Giannis Antetokounmpo via zoom : « C’est plaisant, parce qu’on en tire des leçons »

Le « Greek Freak » a multiplié les exploits pour permettre aux Bucks de revenir dans la partie face aux Celtics pour finalement échouer à un petit point, à 0.4 seconde du buzzer…
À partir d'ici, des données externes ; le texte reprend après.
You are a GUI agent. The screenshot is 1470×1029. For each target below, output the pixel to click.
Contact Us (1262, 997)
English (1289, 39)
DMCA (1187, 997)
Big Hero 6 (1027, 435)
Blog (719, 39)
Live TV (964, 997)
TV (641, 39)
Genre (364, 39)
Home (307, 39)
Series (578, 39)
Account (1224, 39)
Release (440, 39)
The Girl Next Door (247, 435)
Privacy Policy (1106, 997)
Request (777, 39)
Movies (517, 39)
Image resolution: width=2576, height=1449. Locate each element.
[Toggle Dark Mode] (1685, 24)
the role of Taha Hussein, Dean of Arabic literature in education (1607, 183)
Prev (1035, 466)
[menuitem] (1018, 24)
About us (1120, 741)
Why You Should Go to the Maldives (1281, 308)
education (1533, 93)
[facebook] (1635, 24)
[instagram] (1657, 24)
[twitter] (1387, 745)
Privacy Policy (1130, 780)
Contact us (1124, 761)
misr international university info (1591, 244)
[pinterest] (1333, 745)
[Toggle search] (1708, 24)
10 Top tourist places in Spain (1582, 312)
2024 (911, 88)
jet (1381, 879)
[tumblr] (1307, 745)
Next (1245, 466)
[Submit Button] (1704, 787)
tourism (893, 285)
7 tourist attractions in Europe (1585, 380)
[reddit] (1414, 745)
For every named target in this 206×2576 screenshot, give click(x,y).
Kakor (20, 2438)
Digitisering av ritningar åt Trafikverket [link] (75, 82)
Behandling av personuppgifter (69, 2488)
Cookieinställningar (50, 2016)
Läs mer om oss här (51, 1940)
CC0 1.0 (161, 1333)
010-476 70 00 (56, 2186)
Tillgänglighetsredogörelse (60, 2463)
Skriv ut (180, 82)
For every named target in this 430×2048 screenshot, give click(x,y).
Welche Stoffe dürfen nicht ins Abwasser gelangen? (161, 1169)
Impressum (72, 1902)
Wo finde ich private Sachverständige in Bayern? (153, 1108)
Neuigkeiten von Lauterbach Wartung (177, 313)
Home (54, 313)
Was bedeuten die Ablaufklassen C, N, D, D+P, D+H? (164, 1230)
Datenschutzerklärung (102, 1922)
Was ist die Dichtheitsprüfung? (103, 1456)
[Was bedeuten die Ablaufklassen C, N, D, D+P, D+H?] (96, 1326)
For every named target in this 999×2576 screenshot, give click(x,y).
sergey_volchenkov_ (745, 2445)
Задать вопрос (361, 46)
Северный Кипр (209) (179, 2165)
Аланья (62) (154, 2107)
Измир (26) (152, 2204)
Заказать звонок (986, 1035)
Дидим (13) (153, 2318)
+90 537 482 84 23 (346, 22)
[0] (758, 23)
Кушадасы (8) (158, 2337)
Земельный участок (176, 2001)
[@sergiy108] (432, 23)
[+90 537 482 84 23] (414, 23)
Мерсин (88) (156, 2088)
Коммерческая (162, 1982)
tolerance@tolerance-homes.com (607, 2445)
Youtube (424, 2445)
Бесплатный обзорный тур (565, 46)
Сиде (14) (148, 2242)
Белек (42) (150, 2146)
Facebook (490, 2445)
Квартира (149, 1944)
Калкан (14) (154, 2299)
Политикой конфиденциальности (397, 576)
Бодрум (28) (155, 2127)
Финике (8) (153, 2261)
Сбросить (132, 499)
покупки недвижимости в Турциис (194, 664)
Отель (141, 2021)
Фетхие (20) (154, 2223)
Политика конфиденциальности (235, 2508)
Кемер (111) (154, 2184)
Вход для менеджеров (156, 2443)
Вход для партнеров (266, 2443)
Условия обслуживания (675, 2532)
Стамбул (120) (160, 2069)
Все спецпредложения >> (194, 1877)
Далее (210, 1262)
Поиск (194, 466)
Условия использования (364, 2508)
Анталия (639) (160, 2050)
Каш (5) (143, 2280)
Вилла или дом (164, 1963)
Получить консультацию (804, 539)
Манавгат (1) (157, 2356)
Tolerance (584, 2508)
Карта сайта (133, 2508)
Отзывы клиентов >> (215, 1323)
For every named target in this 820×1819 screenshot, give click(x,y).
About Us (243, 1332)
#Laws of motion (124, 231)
Difficile d’en vouloir à Giannis Antetokounmpo à l’issue du match face à Boston, tant le « franchise player » de Milwaukee a mis son équipe sur ses épaules dans le dernier quart-temps, alors que les Celtics menaient 101-84.

Le « Greek Freak » a multiplié les exploits pour permettre aux siens de revenir à 115-115 et aurait même pu être le héros du match si Jayson Tatum n’avait pas vu sa prière être exaucée avec l’aide de la planche, à moins de deux secondes de la fin. Mais au bout du suspense, à 0.4 seconde de la fin, Giannis Antetokounmpo a fini par craquer, en ratant son deuxième lancer-franc qui aurait pu forcer une prolongation.

« Je suis contrarié », a reconnu l’intéressé, auteur de 35 points et 13 rebonds en 36 minutes pour son match de reprise. « Mais on ne peut rien y changer, c’est comme ça. J’espère que la prochaine fois que je serai dans cette position, je mettrai les deux lancers. C’est la mentalité qu’il faut avoir. Mais c’est clair qu’il y a un peu de poids sur vos épaules dans ces situations parce que si vous ratez, c’est fini pour votre équipe. Je suis un winner et je veux faire tout ce qu’il faut pour que mon équipe gagne. Mais, vous savez, vous apprenez de chaque situation dans laquelle le basket vous met ».

Giannis Antetokounmpo via zoom : « C’est plaisant, parce qu’on en tire des leçons »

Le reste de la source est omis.